BishopAccountability.org

Nj- Victims Blast Church " Star Chamber"

By David Clohessy
Survivors Network of Those Abused by Priests
May 22, 2013

http://www.snapnetwork.org/nj_victims_blast_church_star_chamber

Victims blast church “star chamber

Group seeks end to secret abuse panel

SNAP: “Newark Catholic board should resign

And replacements’ names should be made public

Parishioners should be able to vote on them, victims say

A support group for clergy sex abuse victims is urging members of a Newark Catholic church abuse panel to resign and speak out against their archbishop’s handling of clergy sex abuse cases. They also want the names of current and future board members to be made public and parishioners to have a voice in picking new board members.
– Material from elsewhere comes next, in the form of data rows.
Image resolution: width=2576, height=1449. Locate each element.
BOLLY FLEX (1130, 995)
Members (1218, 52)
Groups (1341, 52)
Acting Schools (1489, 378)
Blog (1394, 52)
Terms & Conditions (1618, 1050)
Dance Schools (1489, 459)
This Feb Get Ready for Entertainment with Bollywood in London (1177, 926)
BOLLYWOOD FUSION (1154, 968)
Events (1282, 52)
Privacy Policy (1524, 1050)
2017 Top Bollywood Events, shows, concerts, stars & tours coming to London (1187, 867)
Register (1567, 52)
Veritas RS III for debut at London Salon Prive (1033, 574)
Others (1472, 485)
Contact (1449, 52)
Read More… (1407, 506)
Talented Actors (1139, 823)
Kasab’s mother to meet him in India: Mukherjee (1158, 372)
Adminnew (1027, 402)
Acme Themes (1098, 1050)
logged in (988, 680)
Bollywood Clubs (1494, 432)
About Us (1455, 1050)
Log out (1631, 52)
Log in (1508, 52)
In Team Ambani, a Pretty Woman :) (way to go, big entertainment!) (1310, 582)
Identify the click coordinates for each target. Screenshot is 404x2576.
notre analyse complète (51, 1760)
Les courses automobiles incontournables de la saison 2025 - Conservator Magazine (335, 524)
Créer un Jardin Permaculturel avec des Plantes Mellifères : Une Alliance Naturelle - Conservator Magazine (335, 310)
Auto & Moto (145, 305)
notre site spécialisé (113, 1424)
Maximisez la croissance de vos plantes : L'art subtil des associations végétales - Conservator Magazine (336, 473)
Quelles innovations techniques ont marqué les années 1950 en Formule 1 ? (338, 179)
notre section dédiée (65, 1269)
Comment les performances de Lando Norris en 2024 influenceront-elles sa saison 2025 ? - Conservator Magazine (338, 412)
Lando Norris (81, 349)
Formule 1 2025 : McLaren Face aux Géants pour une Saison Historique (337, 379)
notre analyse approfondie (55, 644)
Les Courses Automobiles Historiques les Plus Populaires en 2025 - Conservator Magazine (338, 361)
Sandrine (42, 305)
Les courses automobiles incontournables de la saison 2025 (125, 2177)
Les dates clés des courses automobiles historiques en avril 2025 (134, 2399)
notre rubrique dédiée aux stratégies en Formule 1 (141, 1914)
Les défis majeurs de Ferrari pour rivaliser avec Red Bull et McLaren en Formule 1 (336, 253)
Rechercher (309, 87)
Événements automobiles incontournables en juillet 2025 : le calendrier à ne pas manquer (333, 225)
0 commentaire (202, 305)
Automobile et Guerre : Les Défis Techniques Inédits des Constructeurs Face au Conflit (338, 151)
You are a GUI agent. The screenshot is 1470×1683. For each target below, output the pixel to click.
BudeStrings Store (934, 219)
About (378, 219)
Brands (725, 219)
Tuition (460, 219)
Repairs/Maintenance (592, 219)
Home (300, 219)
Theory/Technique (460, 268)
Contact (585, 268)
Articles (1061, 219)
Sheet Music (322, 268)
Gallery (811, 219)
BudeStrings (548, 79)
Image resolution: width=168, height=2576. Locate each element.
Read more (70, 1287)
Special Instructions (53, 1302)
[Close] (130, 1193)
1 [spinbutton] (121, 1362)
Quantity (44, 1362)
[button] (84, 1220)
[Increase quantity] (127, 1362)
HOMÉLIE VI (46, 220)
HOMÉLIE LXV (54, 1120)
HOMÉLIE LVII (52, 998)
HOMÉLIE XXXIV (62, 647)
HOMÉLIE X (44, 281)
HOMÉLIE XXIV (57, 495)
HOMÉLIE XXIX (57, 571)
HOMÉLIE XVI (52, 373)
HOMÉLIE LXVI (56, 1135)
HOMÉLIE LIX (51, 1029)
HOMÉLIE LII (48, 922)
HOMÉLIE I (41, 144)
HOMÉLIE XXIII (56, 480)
Leaders of SNAP, the Survivors Network of those Abused by Priests, are urging Catholics who belong to the Newark archdiocesan “review board” to “step down, speak out and become part of the solution, not part of the problem.” They have sent a letter today to the board members, via Newark Archbishop John Myers, who personally appointed each of them, and other archdiocesan staff.

“These are likely well-intentioned people whose qualifications and reputations are being used by Archbishop Myers to justify reckless, callous and possibly illegal moves that protect predator priests and endanger vulnerable kids,” said Barbara Dorris of St. Louis, SNAP’s outreach director. “For their own sakes, and the safety of Newark area families, they should step aside and join with victims, witnesses and whistleblowers who are working to expose corruption in the church.”

SNAP says that the case of Fr. Michael Fugee and other predator priests show that “there is something dreadfully wrong with how (Myers) handles abuse cases.”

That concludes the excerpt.